Juste pour préciser une chose.
D’abord, pour le journaliste que j’ai été, couvrant ce TPIR, il est fascinant de se retrouver ici cinq années plus tard et retrouver le même débat. Ce débat a en effet eu lieu à l’occasion de tellement de procès qu’on a presque l’impression de vivre un film qu’on a déjà vu.

Pour compléter la question Thierry Cruvellier, parce que c’est ce que nous faisons habituellement, ce serait bien que les Procureurs prennent la parole. En même temps, j’ai un doute : sommes-nous dans la bonne salle avec les bons acteurs pour répondre à cette grande question — qui peut être même une très petite question — de savoir ce qu’a fait la politique. La politique a-t-elle empêché ? Certains soutiennent que oui, certains soutiennent que non. Mais ce Tribunal a été créé par le Conseil de sécurité des Nations Unies qui, dans sa résolution, lui impose un certain nombre de limites. Ces limites sont elles-mêmes la conséquence d’un débat politique. Les éléments du débat au Conseil de sécurité qui décident de la limite du Tribunal sont publics. C’est un débat, autant que je m’en souvienne puisque j’ai travaillé dessus, entre l’Ambassadeur français Jean-Bernard Mérimée et l’Ambassadeur rwandais. Derrière ce débat, on lit un affrontement politique qui date, pour ces deux acteurs précisément, depuis au moins 1990.

Je m’étonne donc qu’on s’étonne de ce que ce Tribunal soit politique ou l’objet d’enjeux politiques. Il l’a été, il n’a été que cela, il l’a été dès le départ. Dans quelle mesure les Procureurs ont été influencés par cela, on le sait en partie. Ce serait bien qu’ils nous en disent plus, comme Madame Del Ponte l’a fait/ Mais il me semble qu’il n’y a guère de surprises. Le fait que les crimes du FPR n’aient pas fait l’objet d’enquête peut susciter une grande déception, mais ce n’est pas surprenant. Dès le départ, ce Tribunal, était l’objet d’enjeux politiques et de bagarres politiques. Au fur et à mesure, il l’est davantage encore.

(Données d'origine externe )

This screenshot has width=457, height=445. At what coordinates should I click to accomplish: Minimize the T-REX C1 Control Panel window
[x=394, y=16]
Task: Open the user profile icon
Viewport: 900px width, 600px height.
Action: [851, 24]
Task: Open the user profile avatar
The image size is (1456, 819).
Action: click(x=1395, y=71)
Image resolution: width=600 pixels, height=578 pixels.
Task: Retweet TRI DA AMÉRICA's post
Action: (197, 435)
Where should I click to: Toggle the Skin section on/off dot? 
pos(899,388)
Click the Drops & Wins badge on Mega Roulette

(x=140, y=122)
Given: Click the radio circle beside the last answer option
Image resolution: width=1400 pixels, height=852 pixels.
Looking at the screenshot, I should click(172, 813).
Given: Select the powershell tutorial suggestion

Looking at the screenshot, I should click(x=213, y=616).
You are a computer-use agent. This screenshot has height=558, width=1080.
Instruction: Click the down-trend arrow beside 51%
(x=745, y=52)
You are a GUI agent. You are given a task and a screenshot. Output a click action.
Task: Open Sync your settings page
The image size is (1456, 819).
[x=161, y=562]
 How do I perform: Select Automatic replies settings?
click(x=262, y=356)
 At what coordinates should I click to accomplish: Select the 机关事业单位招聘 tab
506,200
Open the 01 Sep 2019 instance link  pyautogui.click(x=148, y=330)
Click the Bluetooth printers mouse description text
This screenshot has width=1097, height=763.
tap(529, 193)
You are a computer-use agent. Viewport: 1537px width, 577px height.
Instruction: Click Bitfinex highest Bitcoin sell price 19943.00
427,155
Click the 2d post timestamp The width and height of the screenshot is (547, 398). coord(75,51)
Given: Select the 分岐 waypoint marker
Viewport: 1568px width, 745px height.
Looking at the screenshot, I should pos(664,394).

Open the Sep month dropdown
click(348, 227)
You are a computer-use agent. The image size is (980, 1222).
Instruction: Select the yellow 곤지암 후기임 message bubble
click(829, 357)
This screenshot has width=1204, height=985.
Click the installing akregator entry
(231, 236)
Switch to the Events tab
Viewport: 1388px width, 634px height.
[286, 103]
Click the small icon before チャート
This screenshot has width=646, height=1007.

Je n’ai pas l’ambition de me faire l’avocat du Rwanda ici, mais on oublie très souvent que ce Tribunal n’a pas été mis sur pied par le Rwanda, qui a voté contre. Ceux qu’ils l’ont mis sur pied ont laissé leurs traces politiques, eux aussi. Ceux-là, pour certains, ont d’ailleurs refusé de collaborer avec le Tribunal dans une certaine mesure.

Ce débat m’étonne bien que je croie que c’est un bel héritage de ce Tribunal d’avoir donné un espace pour un tel débat. Si les Procureurs pouvaient nous en dire plus, s’ils pouvaient même nous dévoiler des choses qu’on ne sait pas sur des discussions d’alcôve, en plus de Washington et d’autres, ce serait intéressant mais il faudrait appliquer la règle Chatham House Rule. Ce serait très intéressant parce que là, enfin, peut-être que nous saurions. Merci.